### WHAT YOU ARE ASKED TO DO
Can you convert the lines of every item below into a Markdown table with the columns "No." and "Text", giving each line its own numbered row and leaving out the blank lines?

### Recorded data

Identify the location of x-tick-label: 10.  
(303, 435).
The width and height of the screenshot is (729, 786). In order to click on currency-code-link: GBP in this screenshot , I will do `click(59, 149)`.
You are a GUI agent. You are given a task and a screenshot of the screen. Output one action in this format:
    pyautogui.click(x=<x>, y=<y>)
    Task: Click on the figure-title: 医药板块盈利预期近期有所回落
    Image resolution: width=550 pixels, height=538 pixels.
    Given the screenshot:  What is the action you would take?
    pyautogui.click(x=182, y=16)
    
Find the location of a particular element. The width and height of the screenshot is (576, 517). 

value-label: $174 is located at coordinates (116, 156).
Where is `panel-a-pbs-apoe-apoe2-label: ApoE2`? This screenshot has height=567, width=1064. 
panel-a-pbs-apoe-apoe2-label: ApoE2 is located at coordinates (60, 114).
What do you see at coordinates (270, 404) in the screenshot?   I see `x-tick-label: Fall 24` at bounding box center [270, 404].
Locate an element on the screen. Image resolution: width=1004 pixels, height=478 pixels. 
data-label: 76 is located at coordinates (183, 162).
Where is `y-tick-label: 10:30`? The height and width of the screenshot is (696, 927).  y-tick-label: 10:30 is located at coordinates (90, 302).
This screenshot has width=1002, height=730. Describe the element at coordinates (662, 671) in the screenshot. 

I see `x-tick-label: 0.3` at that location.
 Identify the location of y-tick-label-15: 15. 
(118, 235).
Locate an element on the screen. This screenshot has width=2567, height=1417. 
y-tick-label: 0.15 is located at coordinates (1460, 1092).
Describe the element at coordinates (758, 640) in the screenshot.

### FINAL ANSWER
| No. | Text |
|---|---|
| 1 | Identify the location of x-tick-label: 10.   |
| 2 | (303, 435). |
| 3 | The width and height of the screenshot is (729, 786). In order to click on currency-code-link: GBP in this screenshot , I will do `click(59, 149)`. |
| 4 | You are a GUI agent. You are given a task and a screenshot of the screen. Output one action in this format: |
| 5 |     pyautogui.click(x=<x>, y=<y>) |
| 6 |     Task: Click on the figure-title: 医药板块盈利预期近期有所回落 |
| 7 |     Image resolution: width=550 pixels, height=538 pixels. |
| 8 |     Given the screenshot:  What is the action you would take? |
| 9 |     pyautogui.click(x=182, y=16) |
| 10 | Find the location of a particular element. The width and height of the screenshot is (576, 517).  |
| 11 | value-label: $174 is located at coordinates (116, 156). |
| 12 | Where is `panel-a-pbs-apoe-apoe2-label: ApoE2`? This screenshot has height=567, width=1064.  |
| 13 | panel-a-pbs-apoe-apoe2-label: ApoE2 is located at coordinates (60, 114). |
| 14 | What do you see at coordinates (270, 404) in the screenshot?   I see `x-tick-label: Fall 24` at bounding box center [270, 404]. |
| 15 | Locate an element on the screen. Image resolution: width=1004 pixels, height=478 pixels.  |
| 16 | data-label: 76 is located at coordinates (183, 162). |
| 17 | Where is `y-tick-label: 10:30`? The height and width of the screenshot is (696, 927).  y-tick-label: 10:30 is located at coordinates (90, 302). |
| 18 | This screenshot has width=1002, height=730. Describe the element at coordinates (662, 671) in the screenshot.  |
| 19 | I see `x-tick-label: 0.3` at that location. |
| 20 |  Identify the location of y-tick-label-15: 15.  |
| 21 | (118, 235). |
| 22 | Locate an element on the screen. This screenshot has width=2567, height=1417.  |
| 23 | y-tick-label: 0.15 is located at coordinates (1460, 1092). |
| 24 | Describe the element at coordinates (758, 640) in the screenshot. |